§ Petunjuk Latihan
Ringkaslah kutipan tentang penerimaan pajak di bawah ini dalam dua kalimat.

Menurut Yustinus, Presiden Joko Widodo (Jokowi) perlu segera menetapkan Dirjen Pajak baru yang definitif untuk menggantikan tugas Sigit. Kandidat dari kalangan internal masih menjadi kebutuhan untuk menduduki kursi nomor satu di lembaga otoritas pajak tersebut. "Dengan mempertimbangkan faktor akseptabilitas, kepemimpinan, kompetensi, dan integritas," imbuhnya.

Di sisi lain, Pelaksana Tugas (Plt) Kepala Badan Kebijakan Fiskal Kementerian Keuangan Suahasil Nazara mengatakan, salah satu penyebab rendahnya realisasi penerimaan pajak tahun ini karena pertumbuhan ekonomi yang lebih lambat dibanding tahun lalu. Melambatnya ekonomi, mempengaruhi jumlah transaksi perdagangan barang dan jasa.

Menurutnya, Sigit sudah memetakan berbagai strategi untuk memenuhi target pajak sebesar Rp1.294,3 triliun, termasuk strategi reinventing policy. Namun, berbagai strategi tersebut belum mampu mengangkat kinerja penerimaan tahun ini.

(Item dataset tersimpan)
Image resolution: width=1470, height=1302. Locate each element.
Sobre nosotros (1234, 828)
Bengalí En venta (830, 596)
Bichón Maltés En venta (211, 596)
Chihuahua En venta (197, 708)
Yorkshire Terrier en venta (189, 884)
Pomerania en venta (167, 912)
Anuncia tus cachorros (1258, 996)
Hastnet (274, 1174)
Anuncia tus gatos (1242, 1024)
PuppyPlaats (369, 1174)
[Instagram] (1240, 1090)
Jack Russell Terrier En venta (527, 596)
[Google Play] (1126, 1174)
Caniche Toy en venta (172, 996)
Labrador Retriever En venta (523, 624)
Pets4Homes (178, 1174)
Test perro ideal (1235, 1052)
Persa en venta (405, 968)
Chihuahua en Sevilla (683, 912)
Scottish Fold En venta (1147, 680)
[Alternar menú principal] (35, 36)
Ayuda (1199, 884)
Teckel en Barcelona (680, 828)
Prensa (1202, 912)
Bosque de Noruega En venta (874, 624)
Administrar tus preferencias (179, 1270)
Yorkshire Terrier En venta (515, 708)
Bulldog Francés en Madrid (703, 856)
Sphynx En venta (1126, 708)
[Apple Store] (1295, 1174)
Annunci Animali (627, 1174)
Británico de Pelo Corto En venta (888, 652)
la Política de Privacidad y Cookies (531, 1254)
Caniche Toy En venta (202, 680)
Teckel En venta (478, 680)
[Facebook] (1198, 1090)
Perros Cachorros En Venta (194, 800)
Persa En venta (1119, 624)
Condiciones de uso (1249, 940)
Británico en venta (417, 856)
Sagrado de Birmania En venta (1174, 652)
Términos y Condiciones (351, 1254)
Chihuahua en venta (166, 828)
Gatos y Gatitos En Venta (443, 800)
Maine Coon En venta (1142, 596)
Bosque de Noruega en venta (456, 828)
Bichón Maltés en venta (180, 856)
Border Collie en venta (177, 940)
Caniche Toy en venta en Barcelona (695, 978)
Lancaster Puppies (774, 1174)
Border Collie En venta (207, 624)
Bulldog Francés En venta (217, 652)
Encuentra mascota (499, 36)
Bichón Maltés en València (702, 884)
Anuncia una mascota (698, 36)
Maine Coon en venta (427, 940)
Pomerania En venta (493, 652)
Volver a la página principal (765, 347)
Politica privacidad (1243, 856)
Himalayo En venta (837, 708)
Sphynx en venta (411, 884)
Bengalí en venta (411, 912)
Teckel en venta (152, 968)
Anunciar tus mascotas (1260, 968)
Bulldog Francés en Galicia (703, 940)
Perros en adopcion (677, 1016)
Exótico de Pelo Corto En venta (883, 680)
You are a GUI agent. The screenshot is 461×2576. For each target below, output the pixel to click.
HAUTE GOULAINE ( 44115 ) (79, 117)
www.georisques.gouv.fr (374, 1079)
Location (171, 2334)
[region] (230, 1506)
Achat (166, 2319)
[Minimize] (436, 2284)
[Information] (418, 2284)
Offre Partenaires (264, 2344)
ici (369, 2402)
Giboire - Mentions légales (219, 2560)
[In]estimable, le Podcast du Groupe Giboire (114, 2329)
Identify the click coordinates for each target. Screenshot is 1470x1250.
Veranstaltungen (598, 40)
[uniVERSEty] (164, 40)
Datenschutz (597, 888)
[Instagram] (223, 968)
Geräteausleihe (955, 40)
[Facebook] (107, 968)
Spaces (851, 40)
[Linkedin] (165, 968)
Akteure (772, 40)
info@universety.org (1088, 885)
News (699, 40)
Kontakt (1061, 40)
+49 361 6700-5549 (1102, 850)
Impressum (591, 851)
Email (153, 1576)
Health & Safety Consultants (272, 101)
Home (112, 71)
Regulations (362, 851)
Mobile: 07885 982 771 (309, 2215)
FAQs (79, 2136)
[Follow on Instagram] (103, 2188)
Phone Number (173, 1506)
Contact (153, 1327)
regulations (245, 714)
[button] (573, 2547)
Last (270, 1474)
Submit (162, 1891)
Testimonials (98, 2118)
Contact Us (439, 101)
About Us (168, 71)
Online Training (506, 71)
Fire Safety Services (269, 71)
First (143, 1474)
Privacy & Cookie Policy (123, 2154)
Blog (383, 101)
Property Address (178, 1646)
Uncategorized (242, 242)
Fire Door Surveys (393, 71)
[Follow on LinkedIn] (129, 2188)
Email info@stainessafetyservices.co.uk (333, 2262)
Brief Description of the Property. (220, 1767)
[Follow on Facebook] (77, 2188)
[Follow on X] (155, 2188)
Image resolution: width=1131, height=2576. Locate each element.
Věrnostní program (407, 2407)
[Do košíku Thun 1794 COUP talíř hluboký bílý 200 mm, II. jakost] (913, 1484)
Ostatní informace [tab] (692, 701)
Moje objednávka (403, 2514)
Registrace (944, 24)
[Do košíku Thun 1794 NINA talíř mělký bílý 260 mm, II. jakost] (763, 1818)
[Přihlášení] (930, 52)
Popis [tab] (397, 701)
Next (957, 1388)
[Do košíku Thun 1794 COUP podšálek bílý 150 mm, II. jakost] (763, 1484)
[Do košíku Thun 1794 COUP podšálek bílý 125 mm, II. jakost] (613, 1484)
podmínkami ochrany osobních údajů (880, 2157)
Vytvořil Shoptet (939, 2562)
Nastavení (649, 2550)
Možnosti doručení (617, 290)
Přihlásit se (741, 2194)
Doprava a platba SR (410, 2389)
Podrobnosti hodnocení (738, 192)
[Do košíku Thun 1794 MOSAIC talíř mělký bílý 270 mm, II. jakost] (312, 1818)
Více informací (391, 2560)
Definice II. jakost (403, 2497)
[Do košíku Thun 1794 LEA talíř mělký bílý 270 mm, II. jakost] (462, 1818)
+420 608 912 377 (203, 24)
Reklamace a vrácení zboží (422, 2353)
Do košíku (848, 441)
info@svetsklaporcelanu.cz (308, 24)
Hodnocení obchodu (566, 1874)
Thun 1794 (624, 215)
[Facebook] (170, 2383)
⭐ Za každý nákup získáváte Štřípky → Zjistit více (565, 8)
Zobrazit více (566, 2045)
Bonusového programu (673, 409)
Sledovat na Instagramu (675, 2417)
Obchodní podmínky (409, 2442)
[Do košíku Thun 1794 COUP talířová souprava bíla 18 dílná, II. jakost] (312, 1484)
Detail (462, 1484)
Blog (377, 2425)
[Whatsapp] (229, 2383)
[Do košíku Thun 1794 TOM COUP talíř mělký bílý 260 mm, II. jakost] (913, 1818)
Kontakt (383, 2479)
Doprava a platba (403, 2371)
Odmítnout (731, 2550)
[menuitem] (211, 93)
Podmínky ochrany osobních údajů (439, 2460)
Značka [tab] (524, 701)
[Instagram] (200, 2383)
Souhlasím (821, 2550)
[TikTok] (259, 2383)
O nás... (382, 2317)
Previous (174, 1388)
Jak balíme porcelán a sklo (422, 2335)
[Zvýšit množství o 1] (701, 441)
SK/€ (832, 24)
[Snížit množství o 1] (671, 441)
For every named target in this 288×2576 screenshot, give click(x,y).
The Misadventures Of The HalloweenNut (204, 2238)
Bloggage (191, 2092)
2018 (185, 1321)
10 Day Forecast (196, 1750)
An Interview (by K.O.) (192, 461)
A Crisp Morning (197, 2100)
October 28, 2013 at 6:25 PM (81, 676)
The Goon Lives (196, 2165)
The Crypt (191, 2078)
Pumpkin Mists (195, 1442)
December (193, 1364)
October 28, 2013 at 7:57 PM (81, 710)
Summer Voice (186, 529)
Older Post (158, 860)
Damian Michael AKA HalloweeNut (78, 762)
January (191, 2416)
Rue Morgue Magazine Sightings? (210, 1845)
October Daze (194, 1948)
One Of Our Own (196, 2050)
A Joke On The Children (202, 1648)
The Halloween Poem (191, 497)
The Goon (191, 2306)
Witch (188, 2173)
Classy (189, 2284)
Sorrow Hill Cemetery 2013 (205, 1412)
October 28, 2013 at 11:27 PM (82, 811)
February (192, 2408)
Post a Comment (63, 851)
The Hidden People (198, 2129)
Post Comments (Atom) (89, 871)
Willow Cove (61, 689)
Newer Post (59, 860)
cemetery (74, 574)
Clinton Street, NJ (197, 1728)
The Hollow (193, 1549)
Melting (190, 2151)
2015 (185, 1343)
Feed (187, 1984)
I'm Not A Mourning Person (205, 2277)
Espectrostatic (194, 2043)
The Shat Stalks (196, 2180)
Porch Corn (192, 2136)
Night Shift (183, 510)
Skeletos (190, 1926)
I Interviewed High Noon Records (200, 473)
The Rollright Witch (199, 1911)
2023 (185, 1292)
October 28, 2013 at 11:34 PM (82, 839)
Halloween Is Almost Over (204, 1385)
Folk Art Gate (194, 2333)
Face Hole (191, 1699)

§ Jawaban Latihan
Yustinus menilai Presiden Joko Widodo perlu segera menetapkan Dirjen Pajak definitif untuk menggantikan Sigit, dengan kandidat dari kalangan internal yang dipilih berdasarkan akseptabilitas, kepemimpinan, kompetensi, dan integritas. Suahasil Nazara menyebut rendahnya realisasi penerimaan pajak tahun ini antara lain disebabkan pertumbuhan ekonomi yang lebih lambat, sementara strategi yang dipetakan Sigit untuk mencapai target Rp1.294,3 triliun belum mampu mengangkat kinerja penerimaan.